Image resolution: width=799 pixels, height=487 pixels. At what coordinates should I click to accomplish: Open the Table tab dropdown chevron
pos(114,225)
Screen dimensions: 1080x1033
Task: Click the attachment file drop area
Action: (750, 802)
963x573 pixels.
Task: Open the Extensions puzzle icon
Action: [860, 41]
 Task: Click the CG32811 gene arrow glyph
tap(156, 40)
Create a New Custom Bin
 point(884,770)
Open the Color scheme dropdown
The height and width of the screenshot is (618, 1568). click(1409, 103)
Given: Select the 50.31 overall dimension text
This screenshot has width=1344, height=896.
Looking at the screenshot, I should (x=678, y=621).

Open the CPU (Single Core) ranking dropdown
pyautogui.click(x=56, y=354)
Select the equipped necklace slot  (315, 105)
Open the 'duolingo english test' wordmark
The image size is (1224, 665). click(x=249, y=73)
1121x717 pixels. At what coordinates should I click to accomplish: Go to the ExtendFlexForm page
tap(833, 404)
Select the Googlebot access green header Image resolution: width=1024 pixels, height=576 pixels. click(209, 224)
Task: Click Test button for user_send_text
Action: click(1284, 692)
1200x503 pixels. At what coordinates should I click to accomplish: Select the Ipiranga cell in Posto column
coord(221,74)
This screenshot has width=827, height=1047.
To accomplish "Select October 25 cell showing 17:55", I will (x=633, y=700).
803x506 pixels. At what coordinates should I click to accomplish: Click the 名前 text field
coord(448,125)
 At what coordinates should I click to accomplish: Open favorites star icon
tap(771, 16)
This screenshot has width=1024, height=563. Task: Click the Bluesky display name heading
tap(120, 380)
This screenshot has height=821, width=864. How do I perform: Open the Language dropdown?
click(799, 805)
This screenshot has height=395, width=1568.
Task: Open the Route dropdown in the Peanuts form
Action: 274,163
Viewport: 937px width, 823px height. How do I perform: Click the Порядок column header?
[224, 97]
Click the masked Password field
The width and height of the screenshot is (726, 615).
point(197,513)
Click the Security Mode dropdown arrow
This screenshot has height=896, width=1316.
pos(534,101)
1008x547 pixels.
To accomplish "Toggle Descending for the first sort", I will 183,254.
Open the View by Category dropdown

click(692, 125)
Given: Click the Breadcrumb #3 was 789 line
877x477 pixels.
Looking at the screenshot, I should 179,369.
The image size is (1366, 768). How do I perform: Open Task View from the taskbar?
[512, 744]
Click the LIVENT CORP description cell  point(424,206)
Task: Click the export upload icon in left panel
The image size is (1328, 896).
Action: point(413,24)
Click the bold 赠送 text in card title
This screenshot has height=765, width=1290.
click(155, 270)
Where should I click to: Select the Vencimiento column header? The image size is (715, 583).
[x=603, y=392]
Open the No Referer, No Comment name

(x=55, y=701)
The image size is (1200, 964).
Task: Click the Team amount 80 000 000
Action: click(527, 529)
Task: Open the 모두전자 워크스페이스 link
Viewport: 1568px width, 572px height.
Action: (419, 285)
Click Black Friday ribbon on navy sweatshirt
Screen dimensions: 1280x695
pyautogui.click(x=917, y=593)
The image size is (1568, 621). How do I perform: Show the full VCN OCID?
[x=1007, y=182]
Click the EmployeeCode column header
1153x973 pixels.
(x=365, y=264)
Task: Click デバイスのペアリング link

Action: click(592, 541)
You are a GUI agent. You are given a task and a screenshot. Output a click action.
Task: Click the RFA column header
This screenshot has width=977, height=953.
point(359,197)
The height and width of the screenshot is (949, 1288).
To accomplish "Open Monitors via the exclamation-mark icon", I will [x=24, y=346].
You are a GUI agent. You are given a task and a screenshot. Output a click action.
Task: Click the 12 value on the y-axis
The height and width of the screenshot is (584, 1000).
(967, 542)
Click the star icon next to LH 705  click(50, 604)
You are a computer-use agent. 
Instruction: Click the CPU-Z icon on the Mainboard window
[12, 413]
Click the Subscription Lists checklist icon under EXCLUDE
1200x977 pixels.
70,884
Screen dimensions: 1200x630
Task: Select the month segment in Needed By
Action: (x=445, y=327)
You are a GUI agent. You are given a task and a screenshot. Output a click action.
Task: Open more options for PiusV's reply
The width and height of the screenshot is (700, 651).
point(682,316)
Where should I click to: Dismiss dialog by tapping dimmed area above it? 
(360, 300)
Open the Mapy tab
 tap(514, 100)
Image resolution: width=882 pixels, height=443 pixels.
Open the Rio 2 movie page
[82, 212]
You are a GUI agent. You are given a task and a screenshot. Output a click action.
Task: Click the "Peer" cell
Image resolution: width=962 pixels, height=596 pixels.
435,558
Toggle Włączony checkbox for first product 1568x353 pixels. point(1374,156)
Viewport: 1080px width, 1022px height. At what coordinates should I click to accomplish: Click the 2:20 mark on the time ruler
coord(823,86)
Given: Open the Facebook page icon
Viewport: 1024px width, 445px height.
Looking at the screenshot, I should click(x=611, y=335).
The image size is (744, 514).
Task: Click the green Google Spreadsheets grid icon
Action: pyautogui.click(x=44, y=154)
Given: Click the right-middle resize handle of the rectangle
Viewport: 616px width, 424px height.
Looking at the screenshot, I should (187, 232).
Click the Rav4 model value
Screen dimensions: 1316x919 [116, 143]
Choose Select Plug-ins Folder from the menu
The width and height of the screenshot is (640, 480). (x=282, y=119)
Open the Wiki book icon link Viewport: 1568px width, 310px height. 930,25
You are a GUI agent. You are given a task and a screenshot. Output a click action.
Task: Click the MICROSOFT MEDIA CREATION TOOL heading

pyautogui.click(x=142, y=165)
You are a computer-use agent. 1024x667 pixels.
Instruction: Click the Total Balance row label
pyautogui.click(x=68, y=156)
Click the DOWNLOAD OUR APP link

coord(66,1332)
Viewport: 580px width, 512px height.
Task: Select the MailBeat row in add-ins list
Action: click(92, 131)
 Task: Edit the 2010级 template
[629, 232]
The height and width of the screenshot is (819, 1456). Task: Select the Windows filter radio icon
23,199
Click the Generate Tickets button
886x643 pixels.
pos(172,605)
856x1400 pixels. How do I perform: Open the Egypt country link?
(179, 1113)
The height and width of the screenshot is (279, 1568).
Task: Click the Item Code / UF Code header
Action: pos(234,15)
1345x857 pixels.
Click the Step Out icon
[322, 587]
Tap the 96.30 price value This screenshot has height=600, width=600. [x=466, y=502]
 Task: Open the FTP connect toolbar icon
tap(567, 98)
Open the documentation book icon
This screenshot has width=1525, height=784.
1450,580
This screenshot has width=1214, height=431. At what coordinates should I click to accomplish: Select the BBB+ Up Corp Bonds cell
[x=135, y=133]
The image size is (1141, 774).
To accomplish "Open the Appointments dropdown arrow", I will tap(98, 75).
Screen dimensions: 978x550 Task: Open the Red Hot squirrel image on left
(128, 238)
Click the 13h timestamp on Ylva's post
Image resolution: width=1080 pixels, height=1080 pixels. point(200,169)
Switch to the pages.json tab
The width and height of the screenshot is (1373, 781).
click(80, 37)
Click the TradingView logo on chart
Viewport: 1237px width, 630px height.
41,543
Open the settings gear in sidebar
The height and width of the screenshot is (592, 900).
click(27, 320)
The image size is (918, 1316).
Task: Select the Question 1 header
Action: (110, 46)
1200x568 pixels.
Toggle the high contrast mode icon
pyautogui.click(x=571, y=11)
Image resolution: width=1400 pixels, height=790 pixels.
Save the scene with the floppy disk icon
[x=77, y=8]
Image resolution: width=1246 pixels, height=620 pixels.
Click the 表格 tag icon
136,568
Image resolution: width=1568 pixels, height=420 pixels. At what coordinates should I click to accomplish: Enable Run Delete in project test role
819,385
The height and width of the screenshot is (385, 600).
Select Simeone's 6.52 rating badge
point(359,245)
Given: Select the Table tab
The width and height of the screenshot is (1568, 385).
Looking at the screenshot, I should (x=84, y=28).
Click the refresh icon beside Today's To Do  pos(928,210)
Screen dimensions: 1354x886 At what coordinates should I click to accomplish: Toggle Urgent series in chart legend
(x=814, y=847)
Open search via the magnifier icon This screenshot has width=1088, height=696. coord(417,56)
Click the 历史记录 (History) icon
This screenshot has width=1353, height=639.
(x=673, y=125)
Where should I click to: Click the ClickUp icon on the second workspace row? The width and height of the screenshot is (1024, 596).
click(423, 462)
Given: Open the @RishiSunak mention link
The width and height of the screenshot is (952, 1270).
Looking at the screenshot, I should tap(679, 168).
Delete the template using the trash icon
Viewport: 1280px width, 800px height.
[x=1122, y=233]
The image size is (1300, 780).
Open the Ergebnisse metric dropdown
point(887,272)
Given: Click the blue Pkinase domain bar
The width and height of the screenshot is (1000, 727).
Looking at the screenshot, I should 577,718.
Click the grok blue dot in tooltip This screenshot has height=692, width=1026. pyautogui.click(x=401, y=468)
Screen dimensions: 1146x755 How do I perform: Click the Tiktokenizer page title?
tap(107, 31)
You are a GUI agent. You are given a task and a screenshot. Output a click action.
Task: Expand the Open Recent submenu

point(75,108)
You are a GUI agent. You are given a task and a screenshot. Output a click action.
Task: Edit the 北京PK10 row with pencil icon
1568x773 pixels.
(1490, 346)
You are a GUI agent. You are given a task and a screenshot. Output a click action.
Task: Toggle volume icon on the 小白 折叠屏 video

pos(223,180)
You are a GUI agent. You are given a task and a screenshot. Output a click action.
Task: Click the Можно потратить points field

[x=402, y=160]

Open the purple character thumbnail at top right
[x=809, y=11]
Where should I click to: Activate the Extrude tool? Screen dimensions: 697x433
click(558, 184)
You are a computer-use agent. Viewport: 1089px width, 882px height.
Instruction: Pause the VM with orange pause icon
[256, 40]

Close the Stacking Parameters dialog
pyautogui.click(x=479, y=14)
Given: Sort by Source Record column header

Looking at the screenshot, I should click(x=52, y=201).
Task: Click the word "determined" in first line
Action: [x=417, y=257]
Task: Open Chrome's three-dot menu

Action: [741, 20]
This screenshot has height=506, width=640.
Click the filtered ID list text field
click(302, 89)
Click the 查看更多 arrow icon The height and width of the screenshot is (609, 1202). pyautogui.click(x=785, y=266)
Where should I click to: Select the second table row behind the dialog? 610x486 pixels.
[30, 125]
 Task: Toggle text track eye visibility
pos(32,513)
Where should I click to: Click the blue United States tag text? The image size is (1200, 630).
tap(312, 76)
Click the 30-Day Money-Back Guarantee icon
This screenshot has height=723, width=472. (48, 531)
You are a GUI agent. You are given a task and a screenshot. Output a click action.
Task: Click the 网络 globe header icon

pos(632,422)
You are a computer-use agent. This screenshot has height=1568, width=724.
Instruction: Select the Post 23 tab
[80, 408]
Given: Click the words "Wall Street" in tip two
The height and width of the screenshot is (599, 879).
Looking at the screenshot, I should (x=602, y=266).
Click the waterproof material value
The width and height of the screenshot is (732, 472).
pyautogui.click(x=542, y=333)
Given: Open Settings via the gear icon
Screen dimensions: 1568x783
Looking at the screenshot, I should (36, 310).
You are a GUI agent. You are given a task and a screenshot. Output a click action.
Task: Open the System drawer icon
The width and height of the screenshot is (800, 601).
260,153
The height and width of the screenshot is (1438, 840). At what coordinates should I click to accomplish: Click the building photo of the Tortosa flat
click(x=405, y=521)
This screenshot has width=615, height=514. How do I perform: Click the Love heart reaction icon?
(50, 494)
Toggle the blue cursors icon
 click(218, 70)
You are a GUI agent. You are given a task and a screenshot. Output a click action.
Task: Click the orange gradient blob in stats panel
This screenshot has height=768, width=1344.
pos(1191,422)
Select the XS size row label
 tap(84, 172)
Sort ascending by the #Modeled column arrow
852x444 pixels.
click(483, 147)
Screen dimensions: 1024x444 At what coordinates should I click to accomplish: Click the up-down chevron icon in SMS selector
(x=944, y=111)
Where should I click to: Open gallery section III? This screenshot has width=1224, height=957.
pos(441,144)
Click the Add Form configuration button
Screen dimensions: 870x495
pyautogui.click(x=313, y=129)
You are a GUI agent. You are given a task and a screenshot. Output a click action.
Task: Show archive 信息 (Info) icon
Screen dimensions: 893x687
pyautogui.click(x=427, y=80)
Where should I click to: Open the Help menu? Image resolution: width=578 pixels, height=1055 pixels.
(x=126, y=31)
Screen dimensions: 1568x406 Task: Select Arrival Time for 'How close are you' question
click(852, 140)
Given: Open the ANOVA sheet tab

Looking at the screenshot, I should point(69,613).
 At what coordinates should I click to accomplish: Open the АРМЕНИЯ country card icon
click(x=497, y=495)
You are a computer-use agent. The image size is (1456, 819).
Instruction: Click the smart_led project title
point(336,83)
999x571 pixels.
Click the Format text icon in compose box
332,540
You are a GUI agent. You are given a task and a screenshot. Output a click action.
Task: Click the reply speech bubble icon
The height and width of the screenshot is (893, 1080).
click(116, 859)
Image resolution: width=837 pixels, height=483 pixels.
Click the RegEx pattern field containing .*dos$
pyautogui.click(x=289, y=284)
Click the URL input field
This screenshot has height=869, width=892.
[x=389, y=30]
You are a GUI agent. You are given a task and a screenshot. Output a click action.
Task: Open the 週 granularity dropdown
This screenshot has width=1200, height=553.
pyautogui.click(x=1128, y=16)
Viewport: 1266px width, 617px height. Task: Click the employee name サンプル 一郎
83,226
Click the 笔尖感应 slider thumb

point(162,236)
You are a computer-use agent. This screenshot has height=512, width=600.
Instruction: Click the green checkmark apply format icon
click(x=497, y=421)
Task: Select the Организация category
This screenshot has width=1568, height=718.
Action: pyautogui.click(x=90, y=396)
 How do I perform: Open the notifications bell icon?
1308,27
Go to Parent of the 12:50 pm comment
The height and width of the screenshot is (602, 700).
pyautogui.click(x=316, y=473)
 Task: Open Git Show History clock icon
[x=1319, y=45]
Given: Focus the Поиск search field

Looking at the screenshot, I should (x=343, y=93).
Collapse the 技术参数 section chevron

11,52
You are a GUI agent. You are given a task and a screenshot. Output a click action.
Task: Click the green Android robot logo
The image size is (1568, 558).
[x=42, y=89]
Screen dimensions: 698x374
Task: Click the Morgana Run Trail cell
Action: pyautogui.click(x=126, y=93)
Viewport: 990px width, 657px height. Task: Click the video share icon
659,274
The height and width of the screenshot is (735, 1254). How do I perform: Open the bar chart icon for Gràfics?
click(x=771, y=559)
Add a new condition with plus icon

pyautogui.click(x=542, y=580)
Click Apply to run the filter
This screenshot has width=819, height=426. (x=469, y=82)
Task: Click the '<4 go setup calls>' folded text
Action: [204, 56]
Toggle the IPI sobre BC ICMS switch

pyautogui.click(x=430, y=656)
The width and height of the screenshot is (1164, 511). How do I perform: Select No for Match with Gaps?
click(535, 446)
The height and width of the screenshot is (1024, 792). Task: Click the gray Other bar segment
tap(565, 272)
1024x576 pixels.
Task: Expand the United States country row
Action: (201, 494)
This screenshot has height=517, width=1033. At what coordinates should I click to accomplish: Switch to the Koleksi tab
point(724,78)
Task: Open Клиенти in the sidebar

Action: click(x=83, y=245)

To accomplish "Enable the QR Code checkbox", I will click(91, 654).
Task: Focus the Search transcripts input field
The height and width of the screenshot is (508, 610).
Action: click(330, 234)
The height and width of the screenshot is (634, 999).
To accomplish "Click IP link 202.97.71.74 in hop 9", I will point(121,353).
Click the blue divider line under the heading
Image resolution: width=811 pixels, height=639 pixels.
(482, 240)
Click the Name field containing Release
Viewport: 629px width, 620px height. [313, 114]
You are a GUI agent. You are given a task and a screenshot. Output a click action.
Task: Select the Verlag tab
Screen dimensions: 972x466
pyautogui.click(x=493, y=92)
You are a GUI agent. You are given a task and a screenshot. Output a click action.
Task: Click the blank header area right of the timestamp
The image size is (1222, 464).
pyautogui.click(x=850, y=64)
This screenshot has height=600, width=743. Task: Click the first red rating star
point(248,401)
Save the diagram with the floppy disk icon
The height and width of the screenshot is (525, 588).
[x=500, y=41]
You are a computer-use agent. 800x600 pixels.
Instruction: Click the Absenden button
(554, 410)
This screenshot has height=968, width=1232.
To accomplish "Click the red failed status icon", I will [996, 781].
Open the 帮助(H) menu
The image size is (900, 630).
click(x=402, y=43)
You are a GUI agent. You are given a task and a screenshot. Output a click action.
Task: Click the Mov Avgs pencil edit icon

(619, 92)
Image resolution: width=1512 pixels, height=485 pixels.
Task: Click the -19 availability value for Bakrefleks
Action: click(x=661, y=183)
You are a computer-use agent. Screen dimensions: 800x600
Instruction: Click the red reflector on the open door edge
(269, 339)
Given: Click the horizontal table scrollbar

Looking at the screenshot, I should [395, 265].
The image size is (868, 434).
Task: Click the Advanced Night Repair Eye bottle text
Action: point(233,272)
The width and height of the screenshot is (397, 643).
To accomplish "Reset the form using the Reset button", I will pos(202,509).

━━━━━━━━━━━━━━━━

__PROBLEM TO WORK ON__
Copy all lines from the data that hold the word "panel".

__SOLUTION__
Task: Click the export upload icon in left panel
Task: Click the orange gradient blob in stats panel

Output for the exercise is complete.